Once again balancing out the posts on the Tories, here’s a book on Labour during one of its more difficult periods in power.

New Labour, Old Labour: The Wilson and Callaghan Governments, 1974-79 edited by Anthony Seldon and Kevin Hickson

To make a fairly crude analogy, editing a book about the Labour governments of the 1970s is somewhat akin to performing an autopsy on a corpse that has been dragged about, kicked around, and otherwise mangled almost out of recognition. For the last two-and-a-half decades, politicians on both the left and the right have been pointing to the 1970s as an example of what they DON’T want to see happen again. Militant industrial action, a stagnating economy, rampant inflation, the humiliation of the 1976 IMF loan, and finally the so-called Winter of Discontent in 1978-79 all combined to a no-confidence vote in Jim Callaghan’s leadership and the 1979 General Election that brought Margaret Thatcher into power. In the years that followed, Thatcher and her successors (both John Major and Tony Blair) sought to distance themselves from that particular time in British history. Blair even chose to rebrand the party as ‘New Labour’ specifically to assure the electorate that Labour had shaken off its past failures and flaws and was prepared to be a party capable of governing once again. Yet any number of questions still remain: To what extent is New Labour really a radical departure from the party of Keir Hardie, Ramsay MacDonald, Clement Attlee, Harold Wilson, and Jim Callaghan? Were the Wilson and Callaghan years really the string of disasters that today’s politicians like to spend their time rabbiting on about? And if not, why have both the new left and the new right found the 1970s to be a surprisingly useful time period to denounce?

The essays and articles in New Labour, Old Labour are on the whole an excellent collection of analyses of different aspects of the Wilson and Callaghan governments. Well-known and respected historians and political scientists delve into the details of government and governing in the latter half of the 1970s, such as industrial and social policy, Scottish and Welsh devolution, the crisis in Northern Ireland, the Labour Party’s near-meltdown over relations with the EEC, and the ups and (mostly) downs of the economic cycle. Other articles take a more personal look at the mechanics of government, specifically with regard to Wilson and Callaghan’s relationships with their Cabinet ministers, the Parliamentary Labour Party, and the Labour Party rank and file.

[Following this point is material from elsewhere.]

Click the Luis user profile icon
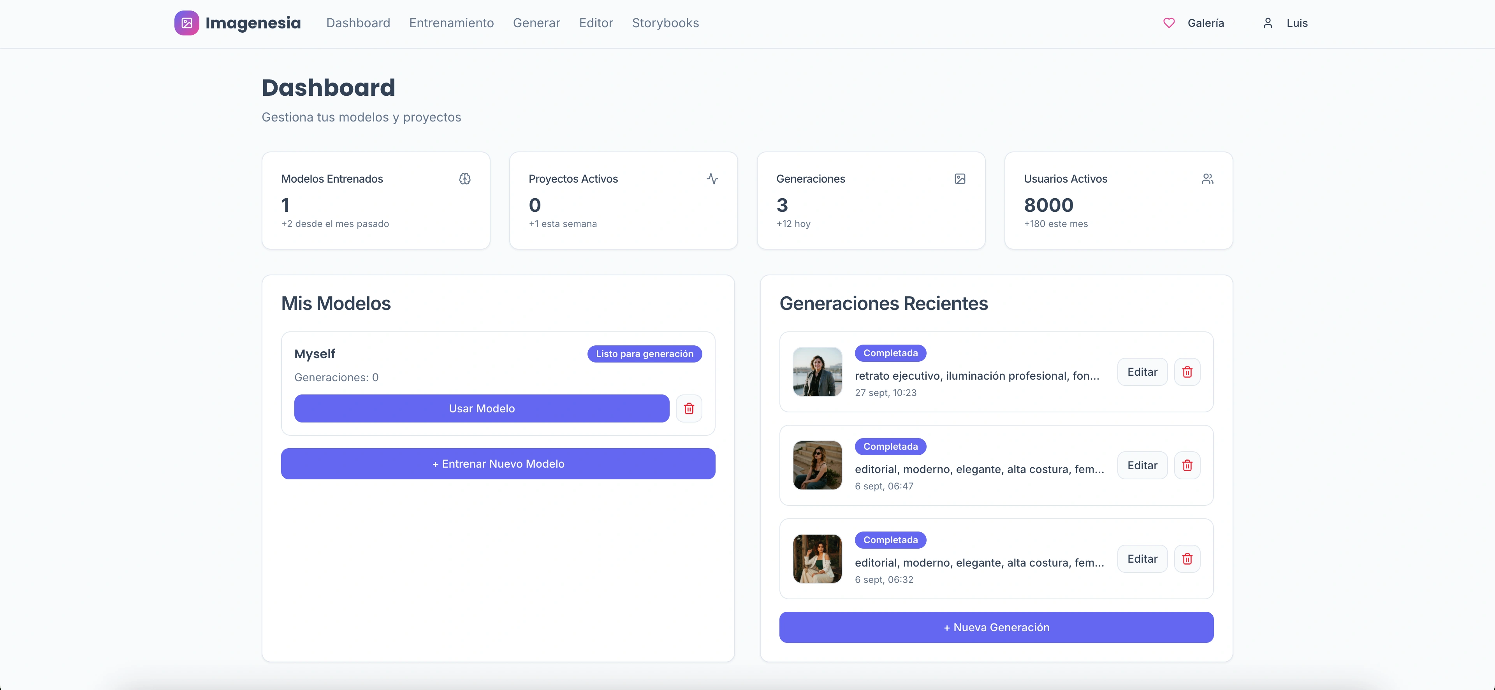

There were several articles I particularly enjoyed — not surprisingly, they happened to be by authors I’ve read before whose writing styles appeal to me. Philip Norton’s article about the Labour Party’s struggles to keep control of Parliament was a personal favourite, though that might have something to do with the fact that thanks to my master’s dissertation, I can practically cite chapter and verse out of some of Norton’s other books about parliamentary dissent. Dennis Kavanagh also does a fine job looking at why it’s so convenient for politicians today to misread and misinterpret Old Labour, finding in it a useful way to define themselves and their political platforms to the electorate (’this is what we’re not’ rather than ‘this is what we are’). The one article that I wish had not been included was about social inequality under Old Labour, written jointly by Polly Toynbee and David Walker. I’m not overly fond of Polly Toynbee’s writing style to begin with, so perhaps that was a mark against the article to start. However, in the midst of so many well-written scholarly articles on the time period, the work of two journalists simply doesn’t feel like it belongs — it feels lightweight, somehow. I suppose it was added in there to make the book more marketable to a nonscholarly audience, but I think I would’ve rather seen the article written by someone else (who doesn’t set my teeth on edge to read him/her).

I used Anthony Seldon and Stuart Ball’s similar book on Edward Heath’s government (1970-1974) extensively when writing my dissertation. I’ve a feeling that this book will be of use to anyone interested in the two governments that followed — and for that matter, it should be required reading for anyone who wants to take a stab at doing some serious analysis and criticism of British politics since 1979.